CSE 378 Homework #7: Making it Faster
Due: 6/7/2002
Assignment Goals & Administrivia
In this assignment, you'll develop a cache for your pipelined
implementation of the MIPS ISA. You'll also be asked to improve
the performance of the entire system by some other means. Ultimately,
we want you to apply your creative energies to designing a great
machine, and your persuasive powers to convince us why this machine
will beat the competition.
Overview
You'll be provided with a component that simulates (in a simple
manner) the processor's interface to the memory bus, primary memory,
and the character device. This component simulates the latencies
inherent in communicating with primary memory or other devices
connected to the bus. Your job initially will be simply to overhaul
your previous SMOK implementation to utilize this device and record
the number of cycles required to run a variety of benchmarks.
Once you have your base machine working, you'll implement
memory caches for instructions and data. The cache design will be
left to up to you, and your job will be to experiment with different
replacement policies and write (hit and miss) policies, within the
basic guidelines provided below.
The MemoryBus Component
This component simulates a memory bus, primary memory, and the
character device. It will entirely replace your memory component,
InstructionFetch unit, MemoryInterface unit, and character device. It
has seven input ports: DataMemRead, DataMemWrite, DataMemByte,
DataMemAddr, DataMemData, InsMemRead, and PC. The InsMemRead port is
an enable port for reading an instruction. In general, it should
always be set to high (1), because your machine will want to read an
instruction every cycle. The other inputs should be self explanatory
based on their names.
How does it work? The container contains a constant register called
FullLatency, which is the latency of two memory accesses (as in a load
and an instruction fetch occurring on the same cycle). If there are
two memory accesses requested at the same time, this unit will
pretend to spend a number of cycles (defined by FullLatency)
doing the bus transaction required to access the requested memory
item(s).
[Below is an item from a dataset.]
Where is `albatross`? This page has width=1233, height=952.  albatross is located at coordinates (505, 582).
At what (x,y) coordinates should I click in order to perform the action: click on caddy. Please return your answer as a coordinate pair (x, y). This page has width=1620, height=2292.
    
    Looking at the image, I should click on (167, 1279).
It does this by way of counters that are implemented
internally. When the counters have counted the appropriate number of
delay cycles, the actual memory value will be presented on the output.
On other cycles, garbage values will be presented. In cases where
there is just one memory access (as in just an instruction fetch),
only half the FullLatency number of cycles will be required to fetch
the item. Accesses to the character device require the same number of
cycles as other accesses. The unit provides five output
ports: Stall, OutData (the data item fetched), DataValid, Instruction
(the instruction fetched), InstructionValid. The Stall line will be
asserted as long as either the OutData or Instruction are not valid.
How do I connect it? The inputs should be pretty self explanatory.
As for the outputs, you only really have to worry about the OutData,
Instruction, and Stall ports. The first two should be routed to the
usual places in your machine. The Stall line should be routed to all
of your pipeline registers. Your entire pipeline should be
stalled as long as it is waiting for memory transactions to
complete. Think carefully about managing the first two stages of
the pipeline -- the IF/ID and ID/EX pipeline registers and the PC
update are probably the most complicated aspects. First, the ID/EX
should be reset when you would normally reset it (branch taken or load
hazard) AND the memory is valid. The PC and IF/ID should only be
updated when memory is valid (no stall) and there is no load hazard.
IF/ID should be reset as usual (when branches are taken).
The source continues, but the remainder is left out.